> _PROVIDED PASSAGE_:
╭──
Maybe you can try end. Should be more efficient than looping.
What I am trying to accomplish is to take a US Currency amount, and break it down into how many of each bill and coin it takes to make that amount using the least of each type.
I wrote this in a hurry, and it works, but I feel like it could be improved. Also, I had to round the remainder because I was getting a strange result once it got to something like (0.13 - (1 * 0.1) instead of 0.3 it would come out to 0.299999995
The code below does seem to work.
function moneybreak ($amount, $sizebill) {
// get units of sizecurrency
$numbills = floor($amount / $sizebill);
$remainder = $amount - ($numbills * $sizebill);
$remainder = round($remainder, 2);
$ret['bills'] = $numbills;
$ret['remain'] = $remainder;
return $ret;
}
$amount = 1999.99;
$money = array();
$tmoney = moneybreak($amount, 500);
$money['fivehundred'] = ($tmoney['bills'] > 0) ? $tmoney['bills'] : 0.00;
$tmoney = moneybreak($tmoney['remain'], 100);
$money['onehundred'] = ($tmoney['bills'] > 0) ? $tmoney['bills'] : 0.00;
$tmoney = moneybreak($tmoney['remain'], 20);
$money['twenty'] = ($tmoney['bills'] > 0) ? $tmoney['bills'] : 0.00;
$tmoney = moneybreak($tmoney['remain'], 10);
$money['ten'] = ($tmoney['bills'] > 0) ? $tmoney['bills'] : 0.00;
$tmoney = moneybreak($tmoney['remain'], 5);
$money['five'] = ($tmoney['bills'] > 0) ? $tmoney['bills'] : 0.00;
$tmoney = moneybreak($tmoney['remain'], 1);
$money['one'] = ($tmoney['bills'] > 0) ? $tmoney['bills'] : 0.00;
$tmoney = moneybreak($tmoney['remain'], 0.25);
$money['quarter'] = ($tmoney['bills'] > 0) ? $tmoney['bills'] : 0.00;
$tmoney = moneybreak($tmoney['remain'], 0.1);
$money['dime'] = ($tmoney['bills'] > 0) ? $tmoney['bills'] : 0.00;
$tmoney = moneybreak($tmoney['remain'], 0.05);
$money['nickle'] = ($tmoney['bills'] > 0) ? $tmoney['bills'] : 0.00;
$tmoney = moneybreak($tmoney['remain'], 0.01);
$money['penny'] = ($tmoney['bills'] > 0) ? $tmoney['bills'] : 0.00;
Your question is a perfect example of why you shouldn't use floating-point arithmetic to represent currency.
╰──
> _PROVIDED DATA_:
╭──
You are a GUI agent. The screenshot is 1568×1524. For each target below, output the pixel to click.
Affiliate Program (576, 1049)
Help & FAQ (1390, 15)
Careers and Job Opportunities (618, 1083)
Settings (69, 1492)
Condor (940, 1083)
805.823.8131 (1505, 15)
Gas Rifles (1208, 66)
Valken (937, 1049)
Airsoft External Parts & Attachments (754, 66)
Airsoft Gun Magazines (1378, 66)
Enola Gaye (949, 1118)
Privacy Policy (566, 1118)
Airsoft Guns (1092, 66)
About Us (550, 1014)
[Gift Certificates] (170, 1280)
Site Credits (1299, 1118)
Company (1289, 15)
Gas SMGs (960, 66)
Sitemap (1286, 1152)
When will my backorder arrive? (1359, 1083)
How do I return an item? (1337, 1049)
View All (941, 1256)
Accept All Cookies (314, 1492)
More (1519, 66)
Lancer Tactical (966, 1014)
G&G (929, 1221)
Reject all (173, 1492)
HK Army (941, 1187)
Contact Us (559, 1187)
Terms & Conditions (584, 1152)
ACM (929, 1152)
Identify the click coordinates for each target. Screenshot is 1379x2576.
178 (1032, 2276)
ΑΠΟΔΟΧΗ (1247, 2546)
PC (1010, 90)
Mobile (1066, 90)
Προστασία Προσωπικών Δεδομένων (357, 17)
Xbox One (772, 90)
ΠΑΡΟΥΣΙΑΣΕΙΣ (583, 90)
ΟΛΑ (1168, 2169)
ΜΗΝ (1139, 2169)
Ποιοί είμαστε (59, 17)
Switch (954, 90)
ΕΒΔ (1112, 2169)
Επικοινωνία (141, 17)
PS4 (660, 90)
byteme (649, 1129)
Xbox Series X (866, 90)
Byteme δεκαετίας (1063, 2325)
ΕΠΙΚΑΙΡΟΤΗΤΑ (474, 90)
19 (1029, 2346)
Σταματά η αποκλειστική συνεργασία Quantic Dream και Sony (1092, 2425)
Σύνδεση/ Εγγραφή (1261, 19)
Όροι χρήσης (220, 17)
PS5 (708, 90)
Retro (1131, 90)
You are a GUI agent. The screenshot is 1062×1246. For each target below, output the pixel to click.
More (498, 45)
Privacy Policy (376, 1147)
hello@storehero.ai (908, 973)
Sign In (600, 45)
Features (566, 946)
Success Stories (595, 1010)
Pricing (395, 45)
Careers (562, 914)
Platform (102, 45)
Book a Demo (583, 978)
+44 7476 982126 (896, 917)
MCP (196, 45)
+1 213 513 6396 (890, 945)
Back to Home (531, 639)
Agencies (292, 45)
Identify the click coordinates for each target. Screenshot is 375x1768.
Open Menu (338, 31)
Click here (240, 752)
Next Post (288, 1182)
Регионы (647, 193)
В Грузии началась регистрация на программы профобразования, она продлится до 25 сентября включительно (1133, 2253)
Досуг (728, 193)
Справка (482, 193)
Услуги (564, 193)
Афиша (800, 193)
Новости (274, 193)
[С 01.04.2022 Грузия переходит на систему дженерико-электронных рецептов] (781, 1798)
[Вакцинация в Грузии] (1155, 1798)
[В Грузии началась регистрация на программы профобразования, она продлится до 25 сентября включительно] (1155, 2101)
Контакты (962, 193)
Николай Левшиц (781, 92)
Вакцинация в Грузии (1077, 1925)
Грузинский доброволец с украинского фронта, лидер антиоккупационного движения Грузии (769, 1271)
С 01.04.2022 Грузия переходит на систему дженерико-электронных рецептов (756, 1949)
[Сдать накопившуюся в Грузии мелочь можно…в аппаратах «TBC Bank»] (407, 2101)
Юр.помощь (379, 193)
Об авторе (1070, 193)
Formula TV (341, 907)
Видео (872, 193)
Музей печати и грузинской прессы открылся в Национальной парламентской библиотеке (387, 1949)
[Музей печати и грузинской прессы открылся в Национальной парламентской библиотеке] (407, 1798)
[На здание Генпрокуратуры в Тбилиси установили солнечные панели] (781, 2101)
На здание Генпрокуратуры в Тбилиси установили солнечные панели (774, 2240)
╰──
> _TASK TO CARRY OUT_: From the text above about breaking a US currency amount into bills and coins, copy out the part from "What I am trying" up to and including "of each type." with no changes.

> _ANSWER FOR THIS EXERCISE_:
What I am trying to accomplish is to take a US Currency amount, and break it down into how many of each bill and coin it takes to make that amount using the least of each type.